Sparte vor Verkauf: SMI will sich noch mehr auf SSD-Controller konzentrieren

Michael Günsch 7 Kommentare
Sparte vor Verkauf: SMI will sich noch mehr auf SSD-Controller konzentrieren

Silicon Motion (SMI) hat sich in den letzten Jahren zum führenden Hersteller von Controllern für Consumer-SSDs gemausert. Damit dies auch so bleibt, fokussiert sich das taiwanische Unternehmen noch mehr auf dieses Segment und trennt sich von einer anderen Sparte.

Mit FCI wird die Mobile-Communications-Tochter von Silicon Motion an Dialog Semiconductor verkauft. Die Vorstände beider Unternehmen haben der Transaktion bereits zugestimmt, deren Abschluss im Laufe des Jahres erwartet wird. Der Kaufpreis wird auf 45 Millionen US-Dollar beziffert. Im vergangenen Jahr hat SMI mit der Sparte einen Umsatz von rund 30 Millionen US-Dollar erzielt.

Unter FCI mit Sitz in Südkorea bietet Silicon Motion in einem Chip vereinte elektronische Systeme (SoC) mit Funktechnik an. Zum Portfolio zählen Wi-Fi-SoCs für IoT-Geräte, Transmitter für Smartphones und Navigationsgeräte, TV-Tuner für mobile Fernseher oder auch Chips zur elektronischen Mauterhebung, die künftig die Produktpalette des britischen ASIC-Spezialisten Dialog Semiconductor ergänzen.

Den Verkauf der Sparte sieht Wallace Kou, der CEO von Silicon Motion, als Wegbereiter, um sich künftig noch mehr auf das Kerngeschäft mit SSD-Controllern zu konzentrieren.

This sale paves the way for us to focus even more in our core SSD controllers and related solutions for client devices, as well as data center and enterprise applications.

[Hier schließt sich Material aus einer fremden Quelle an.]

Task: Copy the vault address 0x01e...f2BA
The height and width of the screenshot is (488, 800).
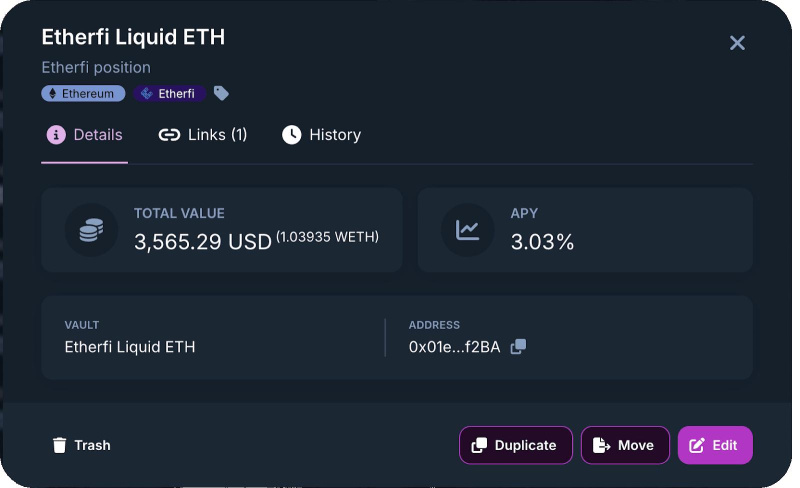Action: pyautogui.click(x=518, y=347)
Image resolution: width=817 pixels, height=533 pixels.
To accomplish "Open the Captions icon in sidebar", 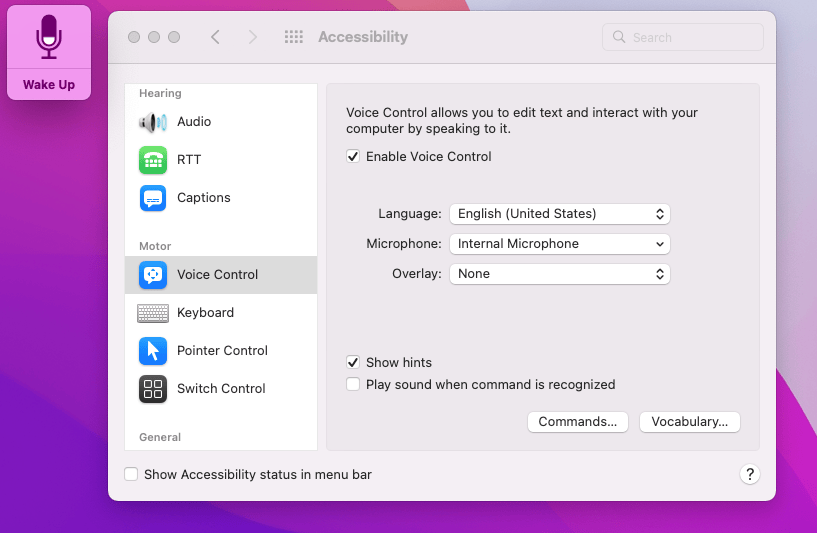I will click(153, 198).
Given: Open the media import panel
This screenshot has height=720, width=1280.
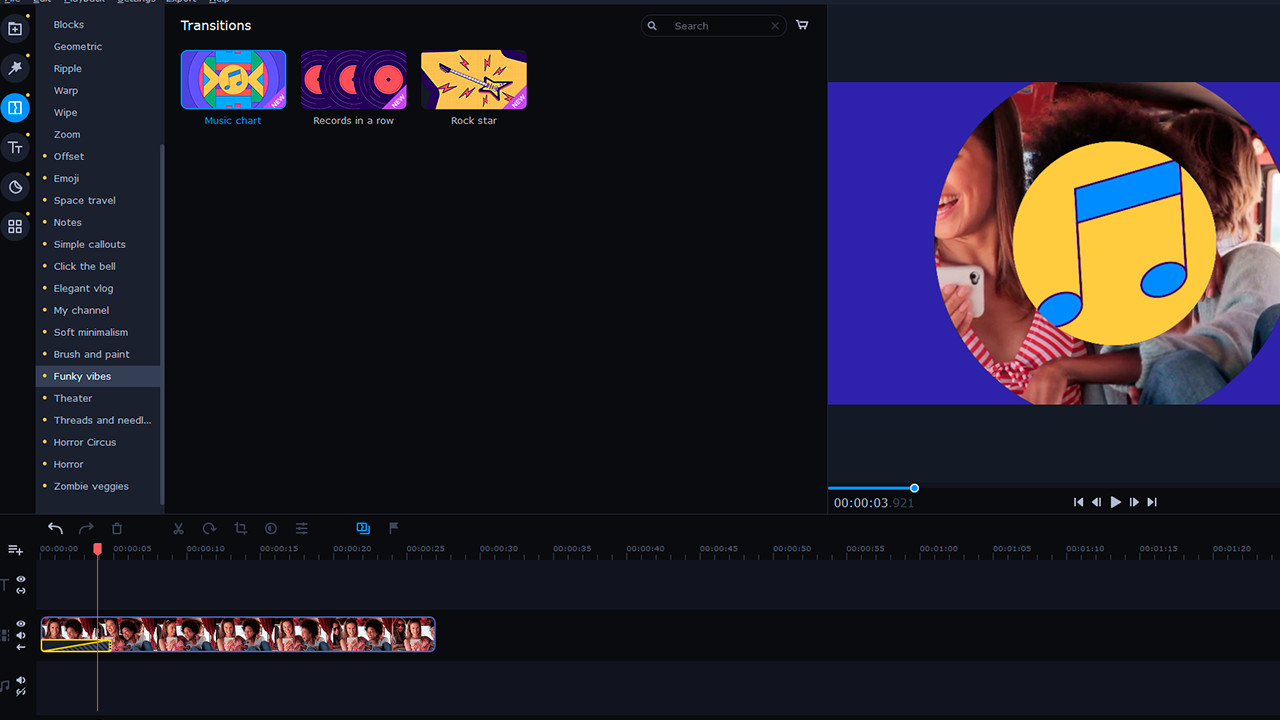Looking at the screenshot, I should (x=15, y=29).
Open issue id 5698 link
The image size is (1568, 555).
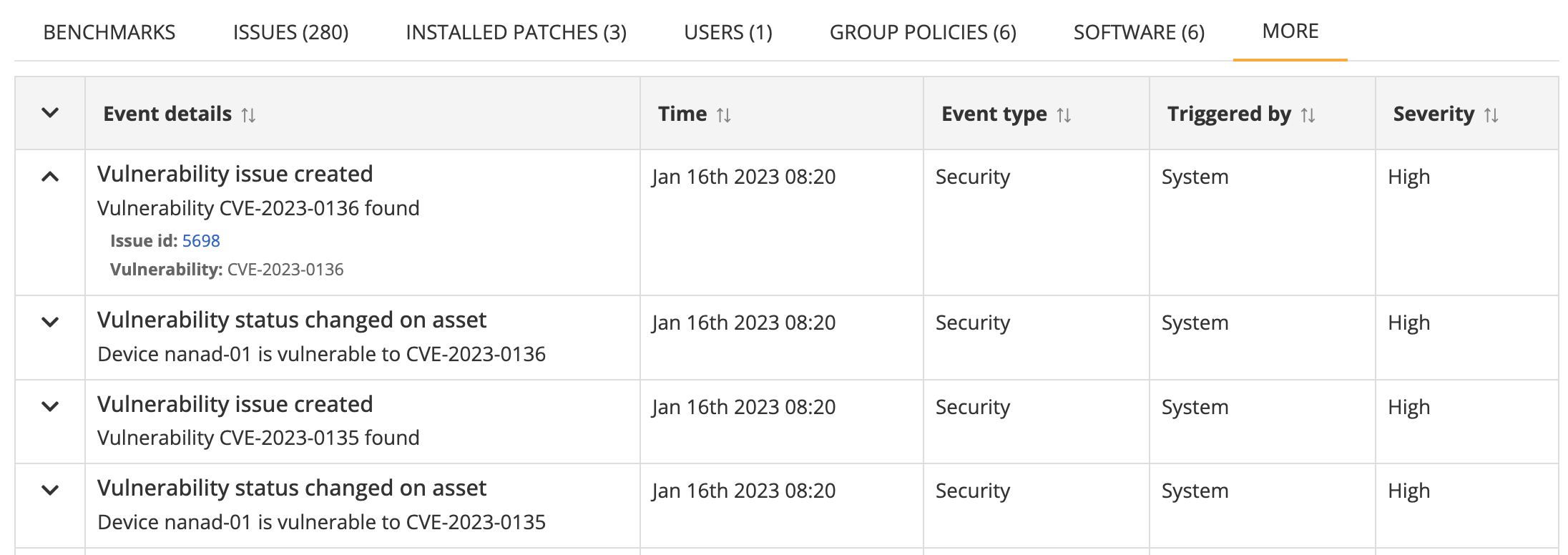click(x=201, y=241)
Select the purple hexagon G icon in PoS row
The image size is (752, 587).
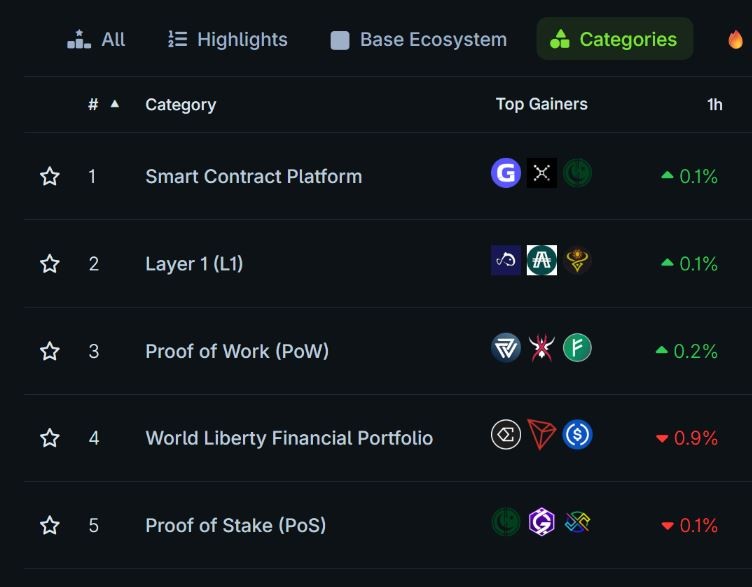click(x=542, y=522)
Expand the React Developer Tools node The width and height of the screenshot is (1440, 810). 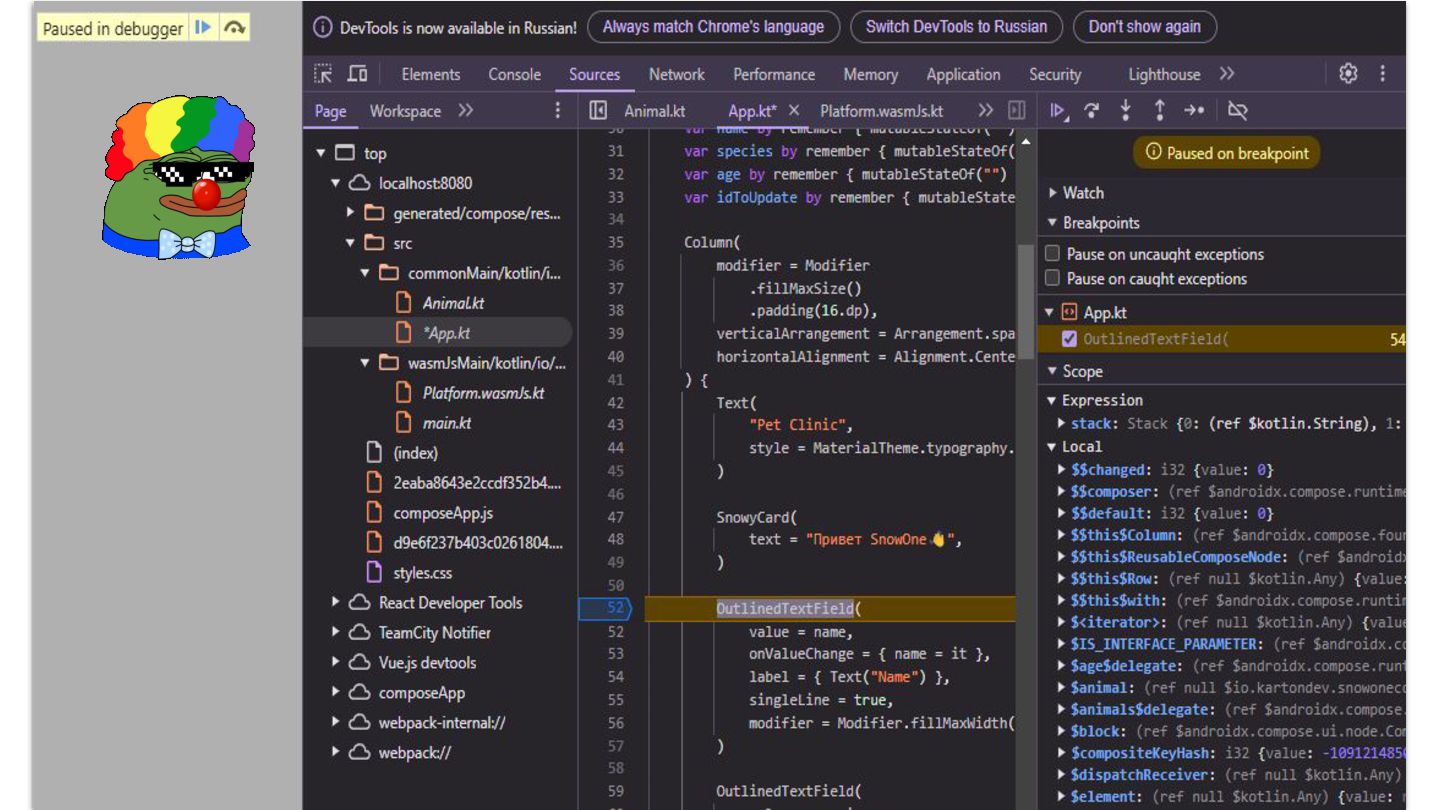click(336, 603)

Wallace Kou, Präsident und CEO von Silicon Motion

Ultra-Low-Power Wi-Fi is a strong strategic fit for Dialog with the opportunity to combine Wi-Fi and Bluetooth low energy chips and modules selling into our complementary IoT, consumer and automotive markets.

Jalal Bagherli, CEO von Dialog Semiconductor

Noch vor 10 Jahren war Silicon Motion zumindest hierzulande eine relativ unbekannte Firma. Dies änderte sich in den folgenden Jahren, als Controller von Silicon Motion mehr und mehr in SSDs von Drittanbietern zu finden waren. Schon Ende 2015 waren mehr als ein Fünftel und damit die meisten SSDs im ComputerBase-Preisvergleich mit einem SMI-Controller bestückt. Auch heute stammen die meisten SSD-Controller im Preisvergleich von SMI.

Konkurrenten wie Marvell und Phison hat SMI bei Client-SSDs hinter sich gelassen. Die Produkte des Unternehmens werden längst auch nicht mehr nur von kleineren Drittanbietern, sondern beispielsweise auch von großen SSD-Herstellern wie Intel und auch Micron eingesetzt. Erste Ambitionen bei Controllern für Enterprise-SSDs zeigten sich im SM2270 mit 16 Speicherkanälen und PCIe 3.0 x8.